BUENOS AIRES, Argentina, February 12, 2004 (ENS) - Billions of words have been written about global warming in attempts to prove or disprove its existence, its extent, its consequences. But a picture is worth many words, and today Greenpeace released photographs of a Patagonian glacier that is wordless evidence of a warming planet.

The Greenpeace ship the Arctic Sunrise and her crew are in the Argentine Patagonia at the tip of South America to document the impacts of climate change on the glaciers, which the organization warns are melting more quickly than any other glaciers on Earth.

Human demand for the combustion of oil, gas and coal for power and transportation is responsible for global warming, as heat trapping greenhouses gases are emitted when these fossil fuels are burned.


Original photograph taken in 1928 of the Upsala Glacier, Argentina. (Photo ©Archivo Museo Salesiano)
"Rising temperatures are causing glaciers to melt all over the world," said Greenpeace campaigner Joris Thijssen on board the Arctic Sunrise. "Here in Patagonia, they are disappearing at a rate of 42 cubic kilometres every year - faster than anywhere else on Earth. There are many reasons for the speed of the retreat and climate change is the trigger of this process."

Greenpeace has been touring Patagonia and Chile for four weeks, investigating the extent to which the glaciers and ice-fields there are disappearing. The research team's findings show that a number of large glaciers, such as the San Quintin and Upsala glaciers, part of the Northern and Southern Patagonian ice-fields, have thinned and have retreated several kilometers in recent years.

From 1995 through 2000 the rate of ice loss from the ice fields more than doubled, Greenpeace has learned.

Today we visited the San Rafael glacier, one of the highest glaciers of the Northern Patagonian Icefield," wrote an Arctic Sunrise crew member on February 1. "The San Rafael retreats about 70 meters every year. A local company that brings tourists to the glacier have started painting numbers on the mountain wall by the front. These numbers mark the years, and show how much the ice have retreated. They started doing this in the seventies. The glacier is now very far from where it was in 1976."

The volume of melt water from glaciers is causing the sea levels to rise increasing the risk of flooding in many of the world's coastal areas. It is also starting to cause problems for people who depend on the glaciers for their fresh water supply.

"Climate change is a global problem - not only do we risk losing the world's glaciers but we are already witnessing an increased frequency and severity of floods, droughts and storms, loss of coral reefs, rises in sea levels and a rapid spread of diseases such as malaria," said Thijssen.


January 2004, Composite image of the Upsala Glacier showing the same location as in the 1928 photograph. (Photo ©Greenpeace/Daniel Beltra)
On January 20, Arctic Sunrise crew member Irene wrote, "It has been a busy couple of weeks in Patagonia. Yesterday feels like a week ago: so many new impressions!
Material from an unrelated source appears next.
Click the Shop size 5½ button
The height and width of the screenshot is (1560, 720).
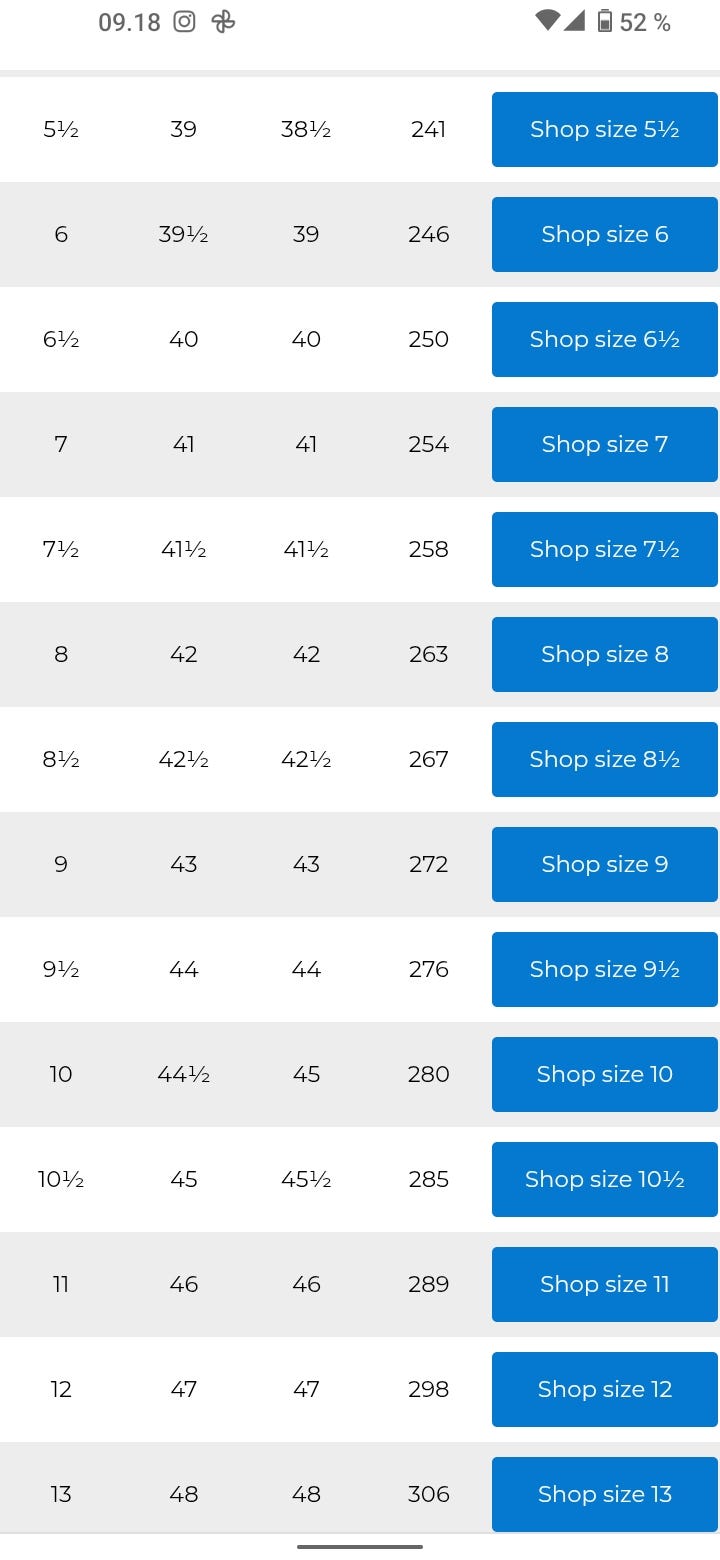604,129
Two days ago we stayed at the Estancia Christina (estancia is a farm or a ranch), close to the Upsala glacier in Argentina. The only way to get there is by boat or horse."

"Tourists arrive every day to see the glacier, but at large the estancia has not changed much since the first people came here in 1914. Pablo, one of the guides, said, “the estancia has not changed, but the glacier did.” Pablo has only worked here for two years, but he has already noticed how glacial retreat, how the distance from the ranch to the glacier increased."
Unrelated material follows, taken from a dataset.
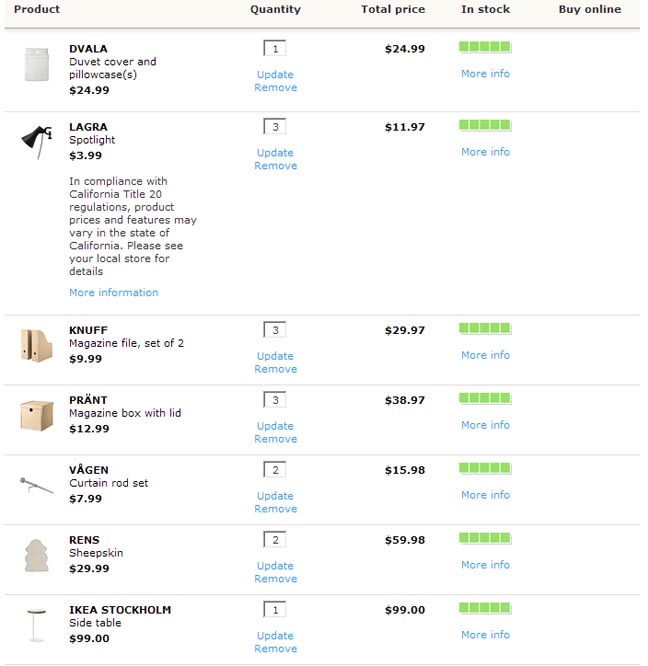
Task: View More info for RENS stock
Action: tap(485, 565)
With this evidence of glacial melt before them, Arctic Sunrise crew members are urging world leaders to give their political support to renewable energy technologies and industries.

For the first time world leaders are being invited to attend an international renewable energy conference, to be held in Bonn, Germany from June 1 to 4. Greenpeace calls upon all world leaders to attend this conference and to adopt firm commitments to use clean energy sources to fill 20 percent of power needs by 2020.